*Work instructions*. Please copy out the lines in the entries that contain "editor".

[Dataset records]

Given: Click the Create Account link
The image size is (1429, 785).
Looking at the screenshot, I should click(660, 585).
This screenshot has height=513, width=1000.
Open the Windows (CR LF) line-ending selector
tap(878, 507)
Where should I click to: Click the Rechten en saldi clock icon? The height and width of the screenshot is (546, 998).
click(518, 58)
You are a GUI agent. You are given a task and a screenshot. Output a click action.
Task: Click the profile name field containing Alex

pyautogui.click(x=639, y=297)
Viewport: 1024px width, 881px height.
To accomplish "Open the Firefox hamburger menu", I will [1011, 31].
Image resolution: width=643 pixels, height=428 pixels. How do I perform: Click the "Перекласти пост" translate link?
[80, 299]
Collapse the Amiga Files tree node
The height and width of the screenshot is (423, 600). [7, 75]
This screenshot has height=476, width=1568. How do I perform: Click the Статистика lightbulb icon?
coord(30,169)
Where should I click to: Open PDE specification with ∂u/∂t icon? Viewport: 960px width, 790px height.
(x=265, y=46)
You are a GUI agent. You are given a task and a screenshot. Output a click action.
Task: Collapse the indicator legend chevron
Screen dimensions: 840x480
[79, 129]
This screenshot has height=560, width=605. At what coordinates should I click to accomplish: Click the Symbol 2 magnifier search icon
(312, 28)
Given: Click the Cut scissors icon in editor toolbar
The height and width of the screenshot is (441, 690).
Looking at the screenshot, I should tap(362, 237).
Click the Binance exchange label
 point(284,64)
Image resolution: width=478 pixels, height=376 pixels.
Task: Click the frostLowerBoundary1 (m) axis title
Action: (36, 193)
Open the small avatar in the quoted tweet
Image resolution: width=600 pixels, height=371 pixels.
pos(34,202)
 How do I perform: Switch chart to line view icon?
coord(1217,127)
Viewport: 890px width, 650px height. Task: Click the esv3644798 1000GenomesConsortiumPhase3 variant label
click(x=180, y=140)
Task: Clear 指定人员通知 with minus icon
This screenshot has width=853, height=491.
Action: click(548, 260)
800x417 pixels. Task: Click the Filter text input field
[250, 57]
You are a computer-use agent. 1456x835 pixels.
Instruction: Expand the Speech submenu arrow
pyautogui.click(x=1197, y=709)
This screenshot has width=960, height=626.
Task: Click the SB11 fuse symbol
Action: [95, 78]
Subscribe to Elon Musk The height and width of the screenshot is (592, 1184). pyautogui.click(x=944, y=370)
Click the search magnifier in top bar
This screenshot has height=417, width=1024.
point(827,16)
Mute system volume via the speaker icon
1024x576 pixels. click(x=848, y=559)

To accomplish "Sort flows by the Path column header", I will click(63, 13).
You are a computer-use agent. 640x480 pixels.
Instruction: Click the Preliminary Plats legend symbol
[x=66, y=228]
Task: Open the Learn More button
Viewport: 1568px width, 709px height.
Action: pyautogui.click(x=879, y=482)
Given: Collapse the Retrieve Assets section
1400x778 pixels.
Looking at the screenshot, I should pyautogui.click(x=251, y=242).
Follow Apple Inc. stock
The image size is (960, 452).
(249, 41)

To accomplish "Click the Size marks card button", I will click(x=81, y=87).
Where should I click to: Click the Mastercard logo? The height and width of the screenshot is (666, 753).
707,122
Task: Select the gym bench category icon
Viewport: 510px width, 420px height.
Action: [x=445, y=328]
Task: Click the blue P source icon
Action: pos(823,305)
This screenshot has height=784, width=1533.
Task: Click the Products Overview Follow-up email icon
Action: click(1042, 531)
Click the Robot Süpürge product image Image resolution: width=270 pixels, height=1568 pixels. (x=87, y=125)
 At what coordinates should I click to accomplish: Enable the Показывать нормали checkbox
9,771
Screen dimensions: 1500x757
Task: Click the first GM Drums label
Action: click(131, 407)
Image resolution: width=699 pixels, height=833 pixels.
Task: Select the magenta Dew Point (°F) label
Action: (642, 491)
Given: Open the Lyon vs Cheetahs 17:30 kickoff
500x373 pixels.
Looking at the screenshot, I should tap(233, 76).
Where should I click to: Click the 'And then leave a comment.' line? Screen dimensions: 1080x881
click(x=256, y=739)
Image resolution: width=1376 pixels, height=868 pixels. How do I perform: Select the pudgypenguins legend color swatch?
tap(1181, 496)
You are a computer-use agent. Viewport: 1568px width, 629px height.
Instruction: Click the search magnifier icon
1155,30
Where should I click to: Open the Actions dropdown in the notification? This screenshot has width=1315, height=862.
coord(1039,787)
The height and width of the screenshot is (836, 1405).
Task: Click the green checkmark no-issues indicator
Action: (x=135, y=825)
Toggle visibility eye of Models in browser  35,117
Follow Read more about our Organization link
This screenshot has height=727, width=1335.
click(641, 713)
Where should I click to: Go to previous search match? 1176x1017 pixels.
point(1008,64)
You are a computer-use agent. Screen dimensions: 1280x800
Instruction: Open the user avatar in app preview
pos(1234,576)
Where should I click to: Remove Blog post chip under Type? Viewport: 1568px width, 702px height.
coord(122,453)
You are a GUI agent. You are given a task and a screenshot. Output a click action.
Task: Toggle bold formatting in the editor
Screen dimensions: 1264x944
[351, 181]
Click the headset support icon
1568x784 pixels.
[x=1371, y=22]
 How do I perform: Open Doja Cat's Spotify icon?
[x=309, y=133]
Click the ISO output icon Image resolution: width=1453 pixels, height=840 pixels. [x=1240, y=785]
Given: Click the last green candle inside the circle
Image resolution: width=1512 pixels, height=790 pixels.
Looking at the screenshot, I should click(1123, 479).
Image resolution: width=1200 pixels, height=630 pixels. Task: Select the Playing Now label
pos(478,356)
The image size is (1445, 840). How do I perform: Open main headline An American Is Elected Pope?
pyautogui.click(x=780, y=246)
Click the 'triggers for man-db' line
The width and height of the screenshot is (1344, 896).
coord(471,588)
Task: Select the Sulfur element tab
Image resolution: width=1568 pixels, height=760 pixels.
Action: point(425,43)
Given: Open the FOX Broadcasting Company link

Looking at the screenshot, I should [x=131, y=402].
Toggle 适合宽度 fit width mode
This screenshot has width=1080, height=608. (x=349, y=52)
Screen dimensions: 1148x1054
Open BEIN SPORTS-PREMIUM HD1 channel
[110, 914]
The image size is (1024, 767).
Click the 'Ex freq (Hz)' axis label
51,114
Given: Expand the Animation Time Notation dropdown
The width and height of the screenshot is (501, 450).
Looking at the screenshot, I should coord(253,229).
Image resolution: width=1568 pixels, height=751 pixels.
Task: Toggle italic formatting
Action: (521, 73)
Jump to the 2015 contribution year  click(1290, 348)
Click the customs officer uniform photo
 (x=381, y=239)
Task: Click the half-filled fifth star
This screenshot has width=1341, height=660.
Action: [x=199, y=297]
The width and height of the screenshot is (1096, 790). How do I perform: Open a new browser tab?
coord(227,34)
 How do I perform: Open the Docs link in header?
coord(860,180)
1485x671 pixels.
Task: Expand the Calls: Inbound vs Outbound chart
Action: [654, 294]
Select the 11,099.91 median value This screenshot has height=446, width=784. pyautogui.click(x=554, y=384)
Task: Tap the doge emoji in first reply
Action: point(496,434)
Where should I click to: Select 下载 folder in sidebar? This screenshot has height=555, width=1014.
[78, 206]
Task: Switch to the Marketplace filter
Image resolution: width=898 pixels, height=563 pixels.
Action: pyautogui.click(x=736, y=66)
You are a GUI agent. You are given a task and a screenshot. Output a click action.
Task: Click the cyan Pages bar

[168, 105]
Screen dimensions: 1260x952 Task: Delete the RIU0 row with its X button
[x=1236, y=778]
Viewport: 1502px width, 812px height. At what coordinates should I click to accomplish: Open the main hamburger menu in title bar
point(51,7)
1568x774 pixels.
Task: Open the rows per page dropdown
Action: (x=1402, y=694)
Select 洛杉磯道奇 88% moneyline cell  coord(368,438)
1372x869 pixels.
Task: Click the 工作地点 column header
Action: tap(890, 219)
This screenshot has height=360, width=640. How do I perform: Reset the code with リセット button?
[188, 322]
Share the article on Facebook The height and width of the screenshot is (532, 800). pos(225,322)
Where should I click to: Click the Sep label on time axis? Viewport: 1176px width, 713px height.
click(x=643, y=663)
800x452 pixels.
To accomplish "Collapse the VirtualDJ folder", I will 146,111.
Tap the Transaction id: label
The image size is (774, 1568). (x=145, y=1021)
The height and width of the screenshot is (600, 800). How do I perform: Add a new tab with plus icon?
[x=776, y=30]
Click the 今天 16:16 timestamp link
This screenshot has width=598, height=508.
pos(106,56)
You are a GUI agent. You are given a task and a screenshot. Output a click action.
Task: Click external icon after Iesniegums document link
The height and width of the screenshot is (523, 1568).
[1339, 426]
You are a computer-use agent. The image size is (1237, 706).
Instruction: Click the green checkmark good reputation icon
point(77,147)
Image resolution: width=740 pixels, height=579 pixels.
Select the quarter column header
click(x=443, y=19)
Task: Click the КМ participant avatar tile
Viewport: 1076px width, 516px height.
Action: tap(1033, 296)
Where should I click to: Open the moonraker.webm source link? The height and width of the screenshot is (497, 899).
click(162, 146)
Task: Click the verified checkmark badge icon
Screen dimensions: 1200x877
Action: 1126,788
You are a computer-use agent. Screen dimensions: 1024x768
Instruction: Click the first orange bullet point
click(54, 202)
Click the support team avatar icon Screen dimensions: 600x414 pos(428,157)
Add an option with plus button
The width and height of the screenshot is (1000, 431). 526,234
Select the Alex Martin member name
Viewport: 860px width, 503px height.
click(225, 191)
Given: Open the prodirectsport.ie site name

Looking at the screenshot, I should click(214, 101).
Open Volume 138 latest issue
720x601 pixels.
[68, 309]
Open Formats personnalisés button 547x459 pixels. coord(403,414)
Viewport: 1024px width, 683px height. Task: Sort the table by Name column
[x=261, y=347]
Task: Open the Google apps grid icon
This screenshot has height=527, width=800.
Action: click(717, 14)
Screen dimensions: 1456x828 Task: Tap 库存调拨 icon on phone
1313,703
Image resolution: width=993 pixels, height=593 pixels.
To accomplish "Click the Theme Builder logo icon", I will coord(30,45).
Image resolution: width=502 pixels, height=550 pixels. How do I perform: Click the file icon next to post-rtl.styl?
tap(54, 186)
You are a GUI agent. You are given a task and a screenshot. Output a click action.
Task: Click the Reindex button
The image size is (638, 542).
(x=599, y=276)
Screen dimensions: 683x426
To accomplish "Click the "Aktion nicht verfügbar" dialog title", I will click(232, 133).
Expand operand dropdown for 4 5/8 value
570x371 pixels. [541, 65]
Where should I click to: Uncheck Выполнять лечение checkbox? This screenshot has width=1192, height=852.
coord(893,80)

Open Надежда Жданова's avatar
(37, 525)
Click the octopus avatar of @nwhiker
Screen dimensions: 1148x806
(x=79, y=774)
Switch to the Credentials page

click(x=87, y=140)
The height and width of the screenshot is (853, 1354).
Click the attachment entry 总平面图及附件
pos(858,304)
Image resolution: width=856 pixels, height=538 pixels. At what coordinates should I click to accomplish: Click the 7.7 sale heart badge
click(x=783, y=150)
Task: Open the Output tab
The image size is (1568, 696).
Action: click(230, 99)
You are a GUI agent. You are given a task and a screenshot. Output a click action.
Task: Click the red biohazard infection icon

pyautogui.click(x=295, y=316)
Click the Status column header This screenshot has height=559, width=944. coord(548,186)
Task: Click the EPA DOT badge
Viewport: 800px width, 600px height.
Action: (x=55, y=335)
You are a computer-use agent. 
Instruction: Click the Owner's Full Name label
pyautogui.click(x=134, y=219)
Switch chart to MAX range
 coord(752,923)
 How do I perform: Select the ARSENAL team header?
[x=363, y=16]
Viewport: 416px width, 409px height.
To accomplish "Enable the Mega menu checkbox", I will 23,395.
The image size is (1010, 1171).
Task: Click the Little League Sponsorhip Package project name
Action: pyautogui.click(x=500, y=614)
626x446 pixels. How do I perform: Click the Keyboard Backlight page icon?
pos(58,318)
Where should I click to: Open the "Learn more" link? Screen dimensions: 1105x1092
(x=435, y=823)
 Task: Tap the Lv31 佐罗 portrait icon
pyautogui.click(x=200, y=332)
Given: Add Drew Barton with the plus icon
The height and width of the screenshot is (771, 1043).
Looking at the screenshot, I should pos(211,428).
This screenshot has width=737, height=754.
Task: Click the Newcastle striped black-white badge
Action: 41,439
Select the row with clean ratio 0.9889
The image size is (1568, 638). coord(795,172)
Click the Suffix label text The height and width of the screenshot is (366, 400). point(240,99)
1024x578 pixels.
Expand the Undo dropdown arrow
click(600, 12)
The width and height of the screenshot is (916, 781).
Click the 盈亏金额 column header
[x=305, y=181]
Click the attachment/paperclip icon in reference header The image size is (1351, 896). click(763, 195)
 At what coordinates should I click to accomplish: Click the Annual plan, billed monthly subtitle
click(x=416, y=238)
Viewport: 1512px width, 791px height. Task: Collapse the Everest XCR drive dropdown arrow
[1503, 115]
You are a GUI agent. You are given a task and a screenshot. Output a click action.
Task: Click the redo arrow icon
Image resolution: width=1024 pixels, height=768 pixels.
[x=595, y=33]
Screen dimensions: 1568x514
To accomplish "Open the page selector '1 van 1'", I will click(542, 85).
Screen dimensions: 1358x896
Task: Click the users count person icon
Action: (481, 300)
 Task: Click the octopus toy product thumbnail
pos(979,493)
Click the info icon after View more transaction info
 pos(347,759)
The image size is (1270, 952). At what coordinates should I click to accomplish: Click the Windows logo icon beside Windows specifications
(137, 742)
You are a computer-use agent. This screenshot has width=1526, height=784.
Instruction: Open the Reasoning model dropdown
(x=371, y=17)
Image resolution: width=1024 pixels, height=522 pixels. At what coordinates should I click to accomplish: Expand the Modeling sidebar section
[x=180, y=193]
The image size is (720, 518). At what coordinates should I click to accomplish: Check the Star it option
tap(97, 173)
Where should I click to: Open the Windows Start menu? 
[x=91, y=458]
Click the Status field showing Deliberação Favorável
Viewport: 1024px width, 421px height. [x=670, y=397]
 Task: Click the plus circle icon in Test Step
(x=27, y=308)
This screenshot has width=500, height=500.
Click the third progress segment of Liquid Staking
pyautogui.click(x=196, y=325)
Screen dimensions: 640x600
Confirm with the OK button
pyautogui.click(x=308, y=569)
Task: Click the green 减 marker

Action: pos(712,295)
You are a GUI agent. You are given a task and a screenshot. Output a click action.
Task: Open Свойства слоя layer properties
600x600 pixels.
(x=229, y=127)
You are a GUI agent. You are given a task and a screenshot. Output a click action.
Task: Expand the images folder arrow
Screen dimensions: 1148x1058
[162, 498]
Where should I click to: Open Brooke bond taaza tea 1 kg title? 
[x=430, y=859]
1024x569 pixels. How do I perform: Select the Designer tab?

[/Dataset records]

*Task solution*.
Given: Click the Cut scissors icon in editor toolbar
Task: Toggle bold formatting in the editor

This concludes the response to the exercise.